Background. Renin–angiotensin system blockade reduces proteinuria and prevents nephropathy progression in patients with type 2 diabetes mellitus (T2D). Experimental evidence demonstrates that angiotensin receptor blockers (ARBs) possess anti-inflammatory potential, which might contribute to reducing proteinuria and providing renoprotection. Methods.
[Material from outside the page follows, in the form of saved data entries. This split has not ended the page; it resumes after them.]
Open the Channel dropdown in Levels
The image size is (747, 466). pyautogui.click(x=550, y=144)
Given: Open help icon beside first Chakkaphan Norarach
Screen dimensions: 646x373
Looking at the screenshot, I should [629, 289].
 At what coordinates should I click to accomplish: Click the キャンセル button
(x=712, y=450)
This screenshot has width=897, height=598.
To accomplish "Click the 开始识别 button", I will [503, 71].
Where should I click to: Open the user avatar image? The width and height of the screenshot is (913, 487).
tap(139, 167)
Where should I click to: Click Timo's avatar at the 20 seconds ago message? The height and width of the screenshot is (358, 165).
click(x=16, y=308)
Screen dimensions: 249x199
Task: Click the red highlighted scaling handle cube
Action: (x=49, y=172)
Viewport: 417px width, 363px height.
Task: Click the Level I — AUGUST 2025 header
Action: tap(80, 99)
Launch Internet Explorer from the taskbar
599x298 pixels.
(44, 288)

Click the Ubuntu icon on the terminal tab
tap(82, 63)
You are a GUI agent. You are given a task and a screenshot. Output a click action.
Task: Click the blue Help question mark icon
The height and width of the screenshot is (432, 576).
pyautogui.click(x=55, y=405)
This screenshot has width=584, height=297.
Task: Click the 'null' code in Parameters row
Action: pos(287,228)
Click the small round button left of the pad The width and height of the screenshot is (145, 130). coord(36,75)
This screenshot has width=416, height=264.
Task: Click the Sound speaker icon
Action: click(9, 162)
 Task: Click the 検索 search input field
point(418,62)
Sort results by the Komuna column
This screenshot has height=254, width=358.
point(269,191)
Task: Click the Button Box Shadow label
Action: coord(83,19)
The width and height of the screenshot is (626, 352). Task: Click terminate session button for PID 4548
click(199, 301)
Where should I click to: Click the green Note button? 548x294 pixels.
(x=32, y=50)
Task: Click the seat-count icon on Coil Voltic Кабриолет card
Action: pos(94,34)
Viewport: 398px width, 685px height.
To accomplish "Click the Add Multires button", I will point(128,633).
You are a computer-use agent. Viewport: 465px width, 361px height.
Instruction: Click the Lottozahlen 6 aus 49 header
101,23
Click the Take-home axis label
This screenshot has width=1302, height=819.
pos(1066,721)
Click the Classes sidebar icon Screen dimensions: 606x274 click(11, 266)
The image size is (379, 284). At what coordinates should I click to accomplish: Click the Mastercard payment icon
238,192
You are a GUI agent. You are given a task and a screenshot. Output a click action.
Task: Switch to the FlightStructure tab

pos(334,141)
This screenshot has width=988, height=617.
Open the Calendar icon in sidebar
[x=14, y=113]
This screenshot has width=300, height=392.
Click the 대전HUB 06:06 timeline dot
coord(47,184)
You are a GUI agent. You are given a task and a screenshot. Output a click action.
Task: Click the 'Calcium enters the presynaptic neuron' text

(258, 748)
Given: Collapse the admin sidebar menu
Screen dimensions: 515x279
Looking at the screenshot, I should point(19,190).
We conducted a multicentre, double-blind, prospective, parallel-group non-inferiority study of 885 hypertensive [systolic blood pressure/diastolic blood pressure (SBP/DBP) >130/80 mmHg] patients with T2D, proteinuria (≥900 mg/24 h) and serum creatinine (≤3.0 mg/dl) who were randomized to once-daily telmisartan 80 mg or valsartan 160 mg; additional antihypertensive therapy was permitted. The primary endpoint was the change from baseline in the 24-h proteinuria after 12 months. Secondary endpoints included changes in 24-h albuminuria, estimated glomerular filtration rate (eGFR) and inflammatory parameters asymmetrical dimethylarginine (ADMA), high-sensitivity C-reactive protein (CRP) and urinary 8-iso-prostaglandin F2α (8-iso-PGF2α). Results. Telmisartan and valsartan produced comparable reductions in 24-h urinary protein excretion rates: geometric mean reduction (95% confidence interval) [telmisartan, 33% (27–39%); valsartan, 33% (27–38%)]. No significant differences between treatments were seen in changes from baseline in 24-h urinary albumin excretion rate and eGFR at 12 months. With both treatments, greater renoprotection was seen among patients with better blood pressure control. No significant changes in ADMA or CRP were noted in either group after 12 months, but urinary 8-iso-PGF2α levels decreased by 14% with telmisartan and by 7% with valsartan (P = 0.040). Conclusions. In patients with T2D, hypertension and overt nephropathy, the renoprotection afforded by telmisartan and valsartan appears similar, and the study was unable to show any effect beyond that due to blood pressure control. At doses used to treat hypertension, there is no evidence of inflammatory parameters being modified by ARBs in patients with more advanced kidney disease due to T2D.